▶ Objective
Could you extract the lines of the material from the line with "Open the info" up to and including the line with "Click the Transferencia", repeating them word for word?

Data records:
Begin

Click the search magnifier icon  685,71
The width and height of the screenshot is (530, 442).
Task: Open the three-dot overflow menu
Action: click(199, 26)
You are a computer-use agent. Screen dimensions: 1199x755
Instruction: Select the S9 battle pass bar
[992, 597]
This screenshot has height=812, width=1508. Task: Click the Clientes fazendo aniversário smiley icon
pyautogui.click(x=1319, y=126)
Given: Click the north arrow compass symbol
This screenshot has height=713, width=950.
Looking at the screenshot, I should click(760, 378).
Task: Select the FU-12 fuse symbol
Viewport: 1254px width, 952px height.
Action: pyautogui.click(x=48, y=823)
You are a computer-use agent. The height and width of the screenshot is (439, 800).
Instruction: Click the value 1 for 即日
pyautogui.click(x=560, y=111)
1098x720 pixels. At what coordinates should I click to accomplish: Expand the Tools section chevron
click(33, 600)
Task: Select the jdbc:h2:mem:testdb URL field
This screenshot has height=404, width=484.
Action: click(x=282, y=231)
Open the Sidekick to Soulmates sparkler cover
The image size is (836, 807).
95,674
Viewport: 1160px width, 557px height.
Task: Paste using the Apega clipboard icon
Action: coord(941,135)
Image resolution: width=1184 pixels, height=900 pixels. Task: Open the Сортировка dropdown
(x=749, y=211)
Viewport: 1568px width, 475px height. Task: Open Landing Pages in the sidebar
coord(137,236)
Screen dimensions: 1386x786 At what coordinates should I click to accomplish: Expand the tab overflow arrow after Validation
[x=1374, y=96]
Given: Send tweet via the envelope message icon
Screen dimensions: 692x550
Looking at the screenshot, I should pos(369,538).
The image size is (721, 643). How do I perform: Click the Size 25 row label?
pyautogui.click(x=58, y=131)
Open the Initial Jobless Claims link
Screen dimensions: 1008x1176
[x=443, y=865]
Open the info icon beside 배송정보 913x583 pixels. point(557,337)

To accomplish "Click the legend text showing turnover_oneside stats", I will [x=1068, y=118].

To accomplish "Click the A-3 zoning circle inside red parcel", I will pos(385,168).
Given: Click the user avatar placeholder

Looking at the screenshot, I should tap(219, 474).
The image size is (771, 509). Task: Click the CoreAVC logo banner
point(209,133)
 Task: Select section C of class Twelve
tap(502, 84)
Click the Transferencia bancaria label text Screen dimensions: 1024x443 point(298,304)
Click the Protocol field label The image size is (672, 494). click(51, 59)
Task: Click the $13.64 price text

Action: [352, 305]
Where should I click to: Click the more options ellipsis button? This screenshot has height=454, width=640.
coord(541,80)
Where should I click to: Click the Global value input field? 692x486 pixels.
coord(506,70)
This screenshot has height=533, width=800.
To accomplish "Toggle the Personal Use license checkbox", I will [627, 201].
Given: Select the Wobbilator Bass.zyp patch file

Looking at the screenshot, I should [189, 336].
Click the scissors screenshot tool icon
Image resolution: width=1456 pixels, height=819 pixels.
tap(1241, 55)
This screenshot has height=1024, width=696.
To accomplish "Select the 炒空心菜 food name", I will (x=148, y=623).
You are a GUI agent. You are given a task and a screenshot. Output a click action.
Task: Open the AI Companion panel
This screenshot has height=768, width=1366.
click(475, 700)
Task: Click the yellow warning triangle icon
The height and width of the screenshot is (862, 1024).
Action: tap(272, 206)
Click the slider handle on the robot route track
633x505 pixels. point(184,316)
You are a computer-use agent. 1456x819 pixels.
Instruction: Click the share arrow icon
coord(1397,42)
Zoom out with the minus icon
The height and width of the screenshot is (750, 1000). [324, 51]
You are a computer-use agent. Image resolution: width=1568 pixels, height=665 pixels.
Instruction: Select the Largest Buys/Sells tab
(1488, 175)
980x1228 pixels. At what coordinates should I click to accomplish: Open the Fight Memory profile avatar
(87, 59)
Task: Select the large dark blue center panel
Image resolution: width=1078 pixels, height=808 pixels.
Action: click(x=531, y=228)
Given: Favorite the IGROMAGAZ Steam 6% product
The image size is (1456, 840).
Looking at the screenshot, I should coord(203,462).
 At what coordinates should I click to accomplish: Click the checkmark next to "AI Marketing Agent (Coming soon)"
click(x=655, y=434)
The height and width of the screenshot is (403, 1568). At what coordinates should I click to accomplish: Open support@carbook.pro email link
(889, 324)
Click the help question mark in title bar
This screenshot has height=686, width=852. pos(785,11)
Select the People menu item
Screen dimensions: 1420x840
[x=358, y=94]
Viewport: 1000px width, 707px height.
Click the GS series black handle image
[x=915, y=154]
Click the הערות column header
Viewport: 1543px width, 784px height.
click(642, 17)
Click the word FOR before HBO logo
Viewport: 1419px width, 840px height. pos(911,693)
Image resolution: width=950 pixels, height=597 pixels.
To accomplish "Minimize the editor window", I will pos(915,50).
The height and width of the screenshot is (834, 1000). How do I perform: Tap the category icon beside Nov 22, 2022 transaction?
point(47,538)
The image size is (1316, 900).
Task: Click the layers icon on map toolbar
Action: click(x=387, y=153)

End

▶ Complete answer
Open the info icon beside 배송정보 913x583 pixels. point(557,337)

To accomplish "Click the legend text showing turnover_oneside stats", I will [x=1068, y=118].

To accomplish "Click the A-3 zoning circle inside red parcel", I will pos(385,168).
Given: Click the user avatar placeholder

Looking at the screenshot, I should tap(219, 474).
The image size is (771, 509). Task: Click the CoreAVC logo banner
point(209,133)
 Task: Select section C of class Twelve
tap(502, 84)
Click the Transferencia bancaria label text Screen dimensions: 1024x443 point(298,304)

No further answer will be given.